● **Material provided**:
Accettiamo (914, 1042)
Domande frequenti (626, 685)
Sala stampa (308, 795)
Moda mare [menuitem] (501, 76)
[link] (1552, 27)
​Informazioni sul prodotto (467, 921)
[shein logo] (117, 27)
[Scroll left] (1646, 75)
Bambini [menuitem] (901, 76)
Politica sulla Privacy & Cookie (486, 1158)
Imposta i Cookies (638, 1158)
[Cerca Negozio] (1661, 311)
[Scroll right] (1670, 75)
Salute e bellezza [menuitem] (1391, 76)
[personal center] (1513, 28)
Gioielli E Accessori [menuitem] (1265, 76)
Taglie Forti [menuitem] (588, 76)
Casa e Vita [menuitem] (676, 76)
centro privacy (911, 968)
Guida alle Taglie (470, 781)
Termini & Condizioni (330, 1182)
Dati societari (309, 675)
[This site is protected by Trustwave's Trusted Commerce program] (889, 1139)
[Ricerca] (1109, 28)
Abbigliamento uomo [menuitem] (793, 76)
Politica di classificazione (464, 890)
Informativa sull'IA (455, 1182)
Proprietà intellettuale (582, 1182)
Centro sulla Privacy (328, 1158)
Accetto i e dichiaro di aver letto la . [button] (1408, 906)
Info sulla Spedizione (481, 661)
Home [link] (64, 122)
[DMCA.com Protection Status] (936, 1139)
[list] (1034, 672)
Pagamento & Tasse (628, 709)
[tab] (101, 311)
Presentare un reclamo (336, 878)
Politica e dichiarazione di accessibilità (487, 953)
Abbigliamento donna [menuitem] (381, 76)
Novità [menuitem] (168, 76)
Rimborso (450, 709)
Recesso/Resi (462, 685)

● **Exercise**:
Filter the lines above so that only those with the string "Politica" remain, then copy them.

● **Written solution**:
Politica sulla Privacy & Cookie (486, 1158)
Politica di classificazione (464, 890)
Politica e dichiarazione di accessibilità (487, 953)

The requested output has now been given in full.